**What is needed**
Please restate, exactly as they appear, only the lines from the one that contains "This screenshot has" to the final line of the entries, with no pictures.

BEGIN

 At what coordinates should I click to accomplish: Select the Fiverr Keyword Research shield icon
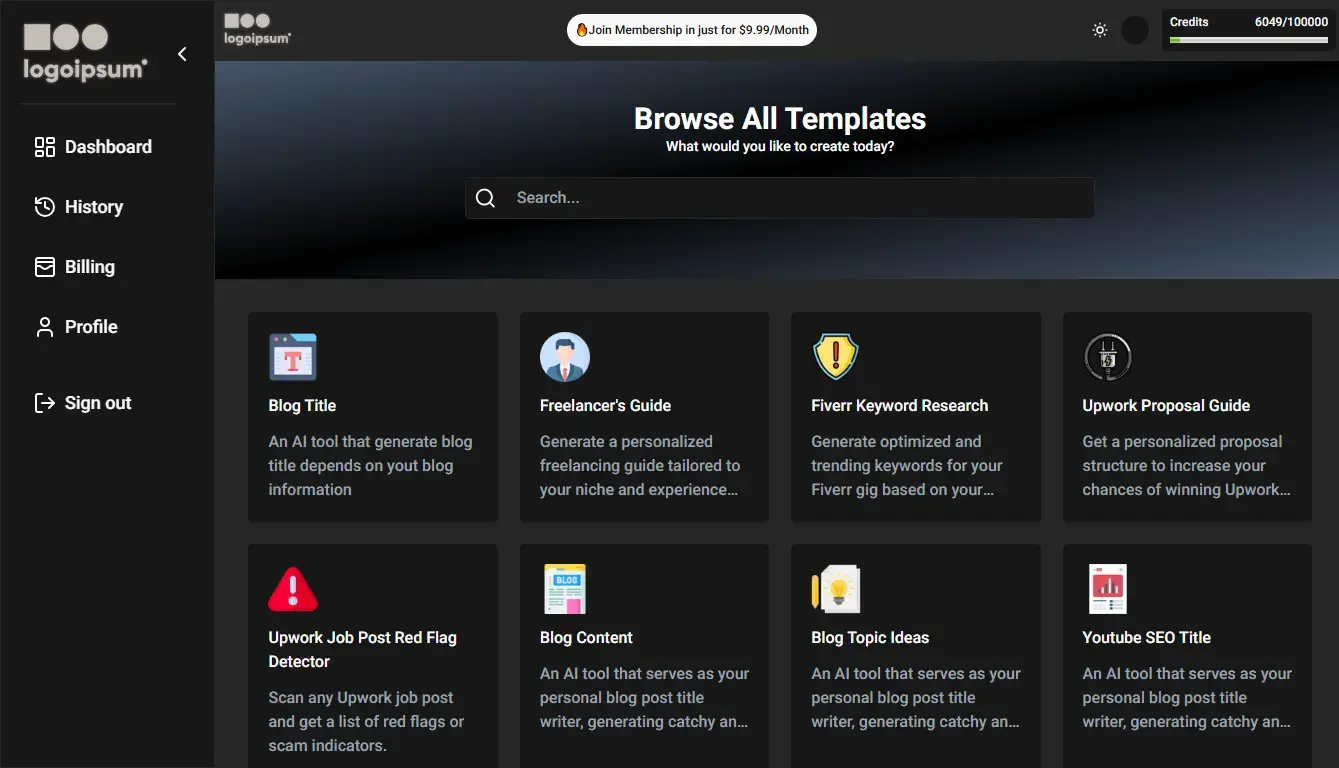point(835,357)
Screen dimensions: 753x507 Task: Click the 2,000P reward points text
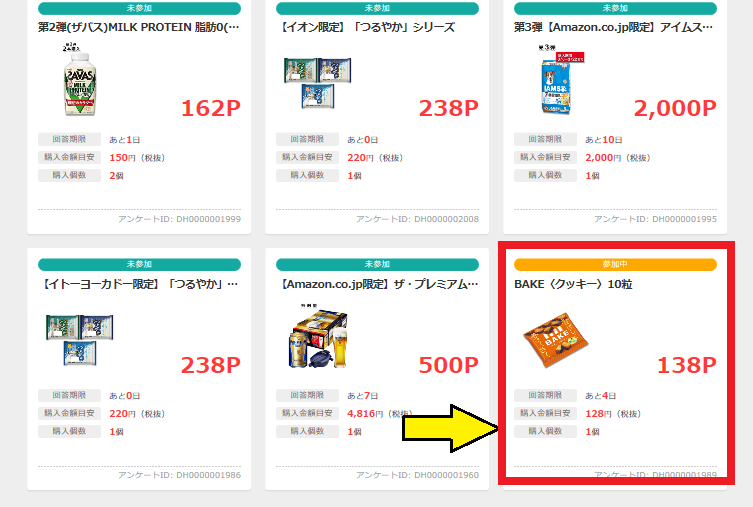(675, 109)
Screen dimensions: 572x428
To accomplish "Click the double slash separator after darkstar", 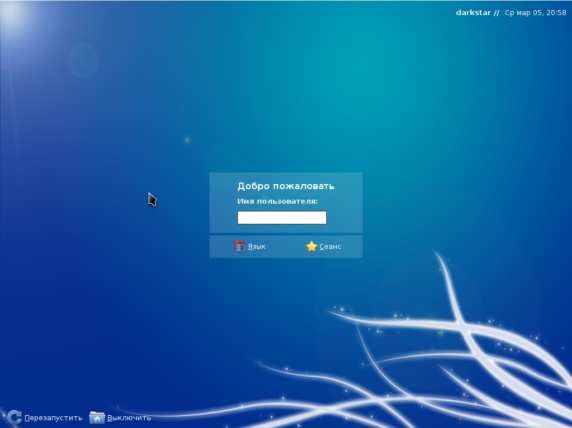I will click(x=496, y=13).
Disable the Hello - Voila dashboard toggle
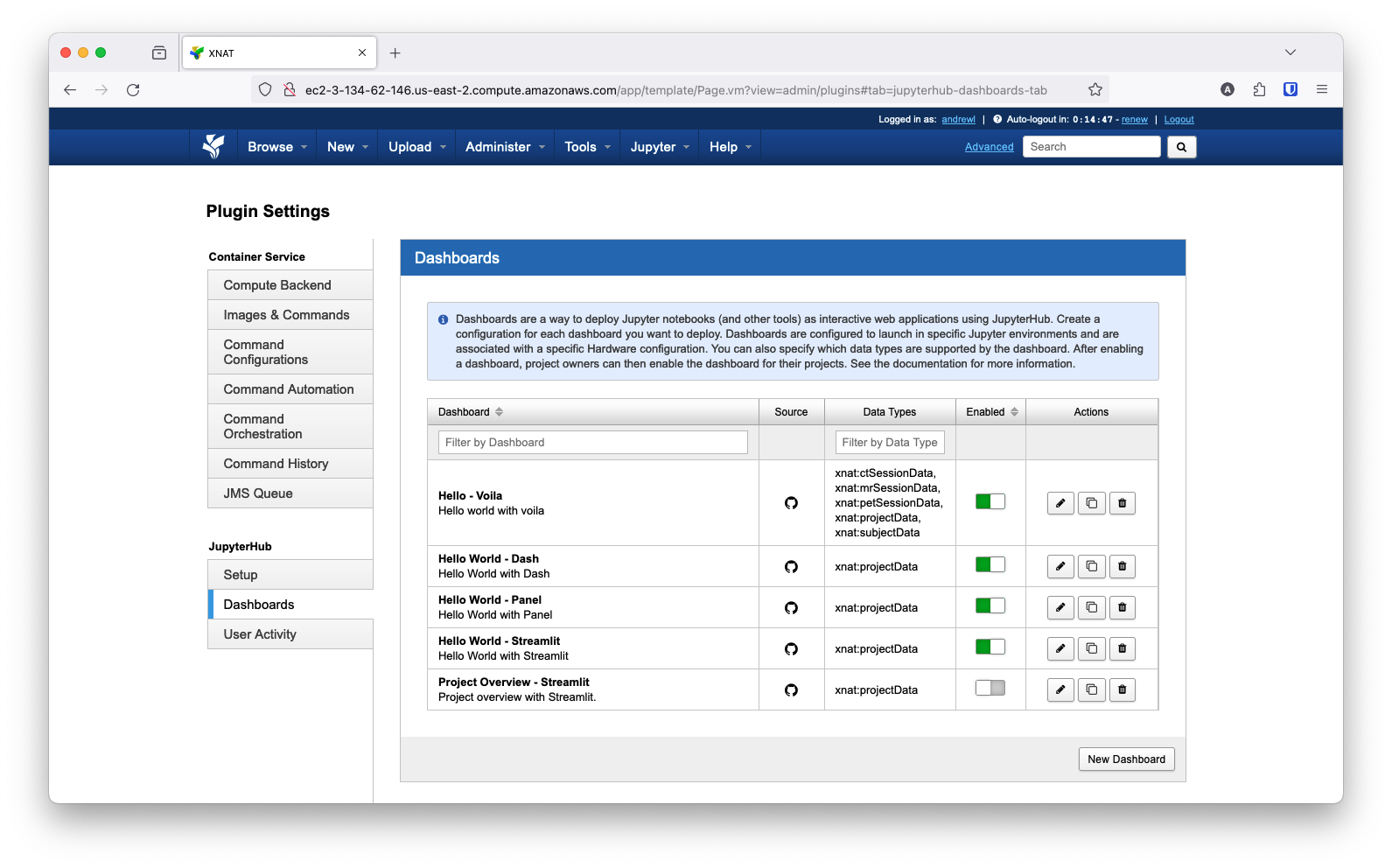Viewport: 1392px width, 868px height. pyautogui.click(x=990, y=502)
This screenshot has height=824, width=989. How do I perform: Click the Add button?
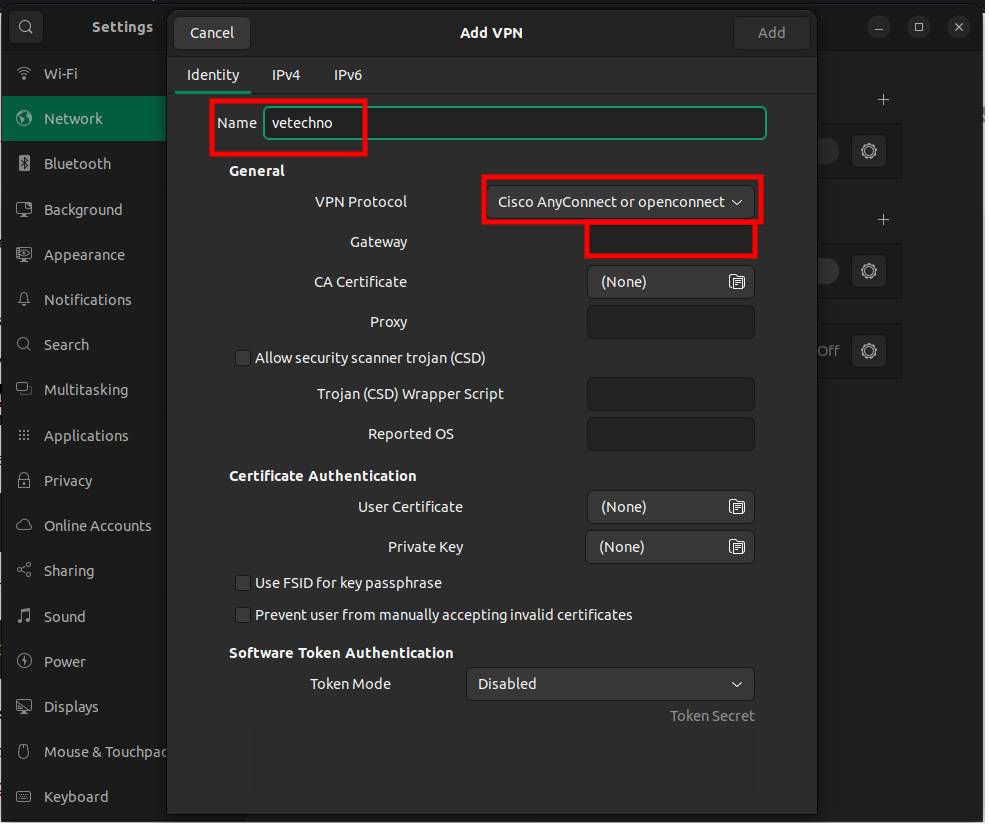click(771, 33)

END

**Solution**
This screenshot has height=824, width=989. How do I perform: Click the Add button?
click(771, 33)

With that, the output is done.